In the current issue of this journal, Matsuo and colleagues 2 document extensive myelin degeneration in MSA brains by demonstrating widespread white matter (but not GCI) immunopositivity with anti-EP antisera and monoclonal antibody QD-9. Both antibodies recognize synthetic peptide QDENPVV (corresponding to human myelin basic protein residues 82–88) and were previously shown to immunolabel degenerated myelin in multiple sclerosis and infarcted brains, but not myelin in normal brain. 49 The presence of unusual myelin basic protein epitopes in MSA, in both affected and unaffected brain regions, substantiates the notion of widespread oligodendroglial dysfunction in MSA and highlights white matter disease as an integral component. Nevertheless, the question of how oligodendrocyte degeneration might lead to neuronal loss, to the extent encountered in MSA, remains. It is noteworthy in this regard that axonal damage is known to occur in otherwise classical demyelinating conditions. 50,51 Furthermore, the critical trophic influences that are described between oligodendrocytes and axons 52 indicate that oligodendroglial pathology would likely affect neuronal function. Oligodendrocyte pathology in the form of (presumably chronic) inclusions, on the other hand, causing selective and severe gray matter damage, would be unusual. It is safe to conclude that despite the compelling evidence presented so far, more studies are needed before GCIs or degenerated myelin epitopes may be interpreted as primary lesions in the neurodegenerative process of MSA.

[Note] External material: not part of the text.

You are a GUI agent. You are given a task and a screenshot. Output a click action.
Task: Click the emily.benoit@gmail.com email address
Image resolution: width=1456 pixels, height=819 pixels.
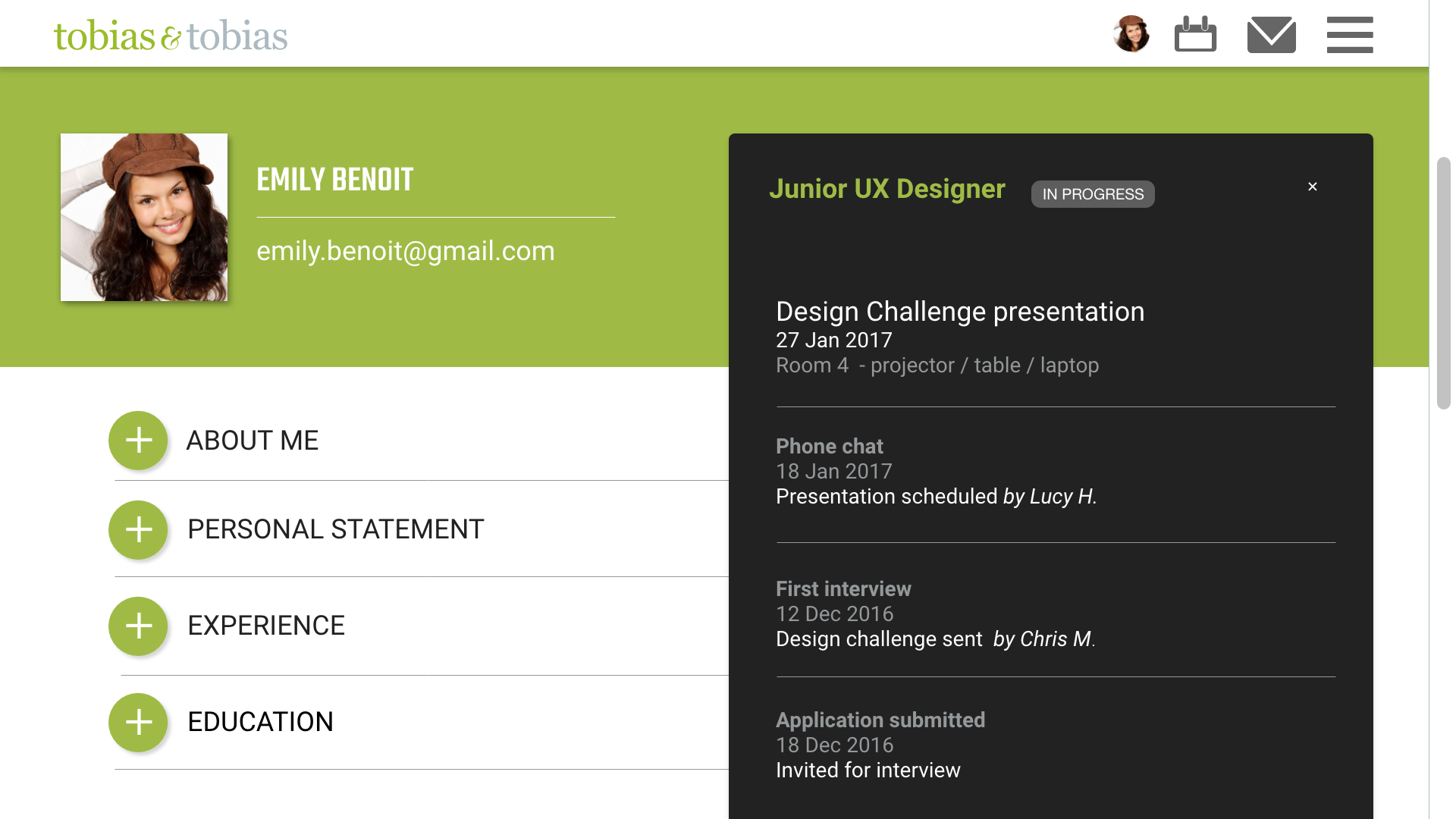(x=406, y=251)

Inclusions: Etiology Versus Epiphenomenon

The difficulty in establishing a direct association between inclusions and etiology is not unique to MSA. While inclusions provide empirical pathological hallmarks for a number of neurodegenerative diseases and are particularly strategic for studying disease pathogenesis, 53,54 a direct association between inclusion and etiology (as opposed to epiphenomenon) remains unproven for most neurodegenerative disorders. This includes neurofibrillary pathology of Alzheimer disease and progressive supranuclear palsy, Lewy bodies of Parkinson’s disease and diffuse Lewy body disease, Pick’s bodies of Pick’s disease, the various tau pathologies of corticobasal degeneration, and Rosenthal fibers of Alexander’s disease. On the other hand, recent reports demonstrating tau gene mutation in familial multiple system tauopathy, 55 and the immunolocalization of α-synuclein, a protein mutated in chromosome 4-linked familial Parkinson’s disease, 56 to Lewy bodies of idiopathic Parkinson’s disease, 57 provide direct links between genetic lesions and abnormal gene products accumulating in hallmark inclusions. Therefore, as the biochemical composition of GCIs and associated myelin abnormalities continue to be elucidated, rigorous study of the pathological lesions of MSA, with the hope of determining etiology and treatment strategies, appears warranted. This is particularly true in light of the lack of a genetic basis for the disease.

Conclusions

After nearly a century of study MSA is now known to be a specific, albeit heterogeneous, neurodegenerative disease encompassing olivopontocerebellar atrophy, striatonigral degeneration, and Shy-Drager syndrome. It was through thoughtful case examination, detailed neuropathological study, and advances in molecular genetics that the entity of MSA was fully realized. The relatively recent identification of unique cytoplasmic inclusions and widespread white matter abnormalities have broadened the scope of the neurodegenerative process, and have challenged traditional views of MSA as a disease primarily of gray matter. While studies on GCIs and oligodendroglial dysfunction will continue to provide insight into the pathophysiology and perhaps etiology of MSA, the progress already made will continue to be an important lesson in neurodegenerative disease pathogenesis and careful clinicopathological observation.